The MPs also refused to pass the Parliament’s budget allocation of $57 million and demanded $100 million.
Chinamasa refused and negotiated the figure down to $80 million.
“I am sure that MPs understand that there is no money, but given their concerns I can only raise the Parliament budget to $80 million,” he said.
He also said every MP will have a free car, adding that after three years of getting their vehicles, he will give them duty free certificates to import cars, especially considering those MPs from rural constituencies whose vehicles depreciate quickly.
Previously MPs got vehicles on a loan scheme.
The Finance Minister also ruled out levying new taxes on electronic payments and will instead, remove charges on transactions below $10.

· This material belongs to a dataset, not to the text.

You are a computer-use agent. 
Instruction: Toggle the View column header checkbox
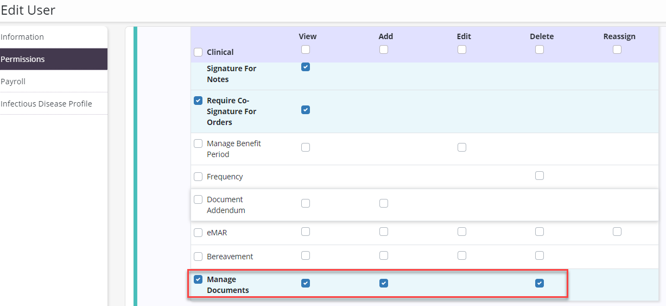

Bulawayo South MP Eddie Cross on Tuesday suggested the increase while member of the committee on health suggested a sin tax on sugary foodstuffs and drinks to increase funds for the sector.
Chinamasa told the National Assembly during the debate on a motion on the Finance Bill of 2018 that he will bring amendments to the Banking Act to remove charges for all banking and swipe transactions that are below $10.
“I do not agree to put a tax to electronic transactions because at the moment it exists, and I want to encourage paths towards electronic transfers and a cashless society,” said Chinamasa.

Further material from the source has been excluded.